*WHAT TO DO:* All lines from the one containing "Select Bank of India Clubside voucher 14" through the last line below must be duplicated exactly, with nothing outside that span.

(DATA PROVIDED begins)

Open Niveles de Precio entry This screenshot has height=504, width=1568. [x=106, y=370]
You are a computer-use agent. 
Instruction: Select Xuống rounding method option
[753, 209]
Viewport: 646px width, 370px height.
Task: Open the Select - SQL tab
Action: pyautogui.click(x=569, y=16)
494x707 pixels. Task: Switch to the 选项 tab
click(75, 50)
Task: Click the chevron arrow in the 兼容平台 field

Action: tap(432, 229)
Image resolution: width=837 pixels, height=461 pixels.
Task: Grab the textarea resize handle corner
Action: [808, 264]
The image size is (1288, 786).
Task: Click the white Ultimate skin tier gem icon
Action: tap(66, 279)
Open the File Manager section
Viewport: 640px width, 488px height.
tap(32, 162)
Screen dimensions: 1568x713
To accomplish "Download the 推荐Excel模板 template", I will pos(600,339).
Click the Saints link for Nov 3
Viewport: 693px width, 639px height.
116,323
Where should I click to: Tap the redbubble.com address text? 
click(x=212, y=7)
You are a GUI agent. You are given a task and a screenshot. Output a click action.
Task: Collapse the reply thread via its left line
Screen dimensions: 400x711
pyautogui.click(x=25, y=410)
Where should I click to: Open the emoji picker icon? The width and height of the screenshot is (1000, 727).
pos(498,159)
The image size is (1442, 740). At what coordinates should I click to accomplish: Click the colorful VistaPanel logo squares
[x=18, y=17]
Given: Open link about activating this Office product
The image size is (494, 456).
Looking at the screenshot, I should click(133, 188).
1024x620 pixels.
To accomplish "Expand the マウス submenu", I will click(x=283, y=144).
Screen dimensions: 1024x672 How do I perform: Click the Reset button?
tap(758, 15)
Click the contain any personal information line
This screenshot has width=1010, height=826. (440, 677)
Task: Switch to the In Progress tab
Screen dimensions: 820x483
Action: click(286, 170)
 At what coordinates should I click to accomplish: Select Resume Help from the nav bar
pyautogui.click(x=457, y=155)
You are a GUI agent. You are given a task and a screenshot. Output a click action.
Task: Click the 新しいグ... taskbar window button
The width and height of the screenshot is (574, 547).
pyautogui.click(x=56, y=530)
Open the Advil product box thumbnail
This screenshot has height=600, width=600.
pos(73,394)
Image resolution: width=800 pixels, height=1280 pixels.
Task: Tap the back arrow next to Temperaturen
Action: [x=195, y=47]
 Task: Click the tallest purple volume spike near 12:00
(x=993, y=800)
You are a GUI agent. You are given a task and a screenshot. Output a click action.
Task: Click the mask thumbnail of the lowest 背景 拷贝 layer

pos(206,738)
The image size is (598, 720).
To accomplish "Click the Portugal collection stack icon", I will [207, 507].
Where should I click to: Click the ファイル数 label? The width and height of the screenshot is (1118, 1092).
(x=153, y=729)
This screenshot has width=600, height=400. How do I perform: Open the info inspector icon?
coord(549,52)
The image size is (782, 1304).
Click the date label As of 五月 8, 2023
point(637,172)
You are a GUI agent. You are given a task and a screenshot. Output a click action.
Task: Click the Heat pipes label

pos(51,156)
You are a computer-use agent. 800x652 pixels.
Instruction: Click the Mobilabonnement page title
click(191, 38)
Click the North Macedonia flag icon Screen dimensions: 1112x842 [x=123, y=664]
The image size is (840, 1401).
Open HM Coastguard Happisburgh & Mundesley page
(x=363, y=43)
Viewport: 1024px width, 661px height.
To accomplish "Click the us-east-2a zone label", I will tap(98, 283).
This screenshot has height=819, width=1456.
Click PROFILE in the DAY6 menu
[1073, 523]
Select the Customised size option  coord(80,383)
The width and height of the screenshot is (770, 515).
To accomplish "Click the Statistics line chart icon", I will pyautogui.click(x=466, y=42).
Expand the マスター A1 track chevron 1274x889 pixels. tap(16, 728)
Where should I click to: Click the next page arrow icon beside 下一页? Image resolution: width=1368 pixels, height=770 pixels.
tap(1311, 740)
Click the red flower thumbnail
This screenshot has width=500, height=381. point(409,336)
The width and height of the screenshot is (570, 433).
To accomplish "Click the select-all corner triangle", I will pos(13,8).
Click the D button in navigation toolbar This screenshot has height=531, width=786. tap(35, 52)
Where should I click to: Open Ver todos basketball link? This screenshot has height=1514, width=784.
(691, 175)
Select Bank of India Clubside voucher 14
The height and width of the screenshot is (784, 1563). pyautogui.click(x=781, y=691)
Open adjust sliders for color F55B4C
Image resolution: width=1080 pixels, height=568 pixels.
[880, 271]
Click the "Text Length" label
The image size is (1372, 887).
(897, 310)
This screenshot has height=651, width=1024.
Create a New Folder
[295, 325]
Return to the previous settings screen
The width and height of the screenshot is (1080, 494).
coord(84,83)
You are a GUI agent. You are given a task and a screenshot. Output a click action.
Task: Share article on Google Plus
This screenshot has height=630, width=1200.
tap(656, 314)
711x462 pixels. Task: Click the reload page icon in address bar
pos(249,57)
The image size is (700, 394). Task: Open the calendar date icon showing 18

(DATA PROVIDED ends)

*ANSWER FOR THIS EXERCISE:*
Select Bank of India Clubside voucher 14
The height and width of the screenshot is (784, 1563). pyautogui.click(x=781, y=691)
Open adjust sliders for color F55B4C
Image resolution: width=1080 pixels, height=568 pixels.
[880, 271]
Click the "Text Length" label
The image size is (1372, 887).
(897, 310)
This screenshot has height=651, width=1024.
Create a New Folder
[295, 325]
Return to the previous settings screen
The width and height of the screenshot is (1080, 494).
coord(84,83)
You are a GUI agent. You are given a task and a screenshot. Output a click action.
Task: Share article on Google Plus
This screenshot has height=630, width=1200.
tap(656, 314)
711x462 pixels. Task: Click the reload page icon in address bar
pos(249,57)
The image size is (700, 394). Task: Open the calendar date icon showing 18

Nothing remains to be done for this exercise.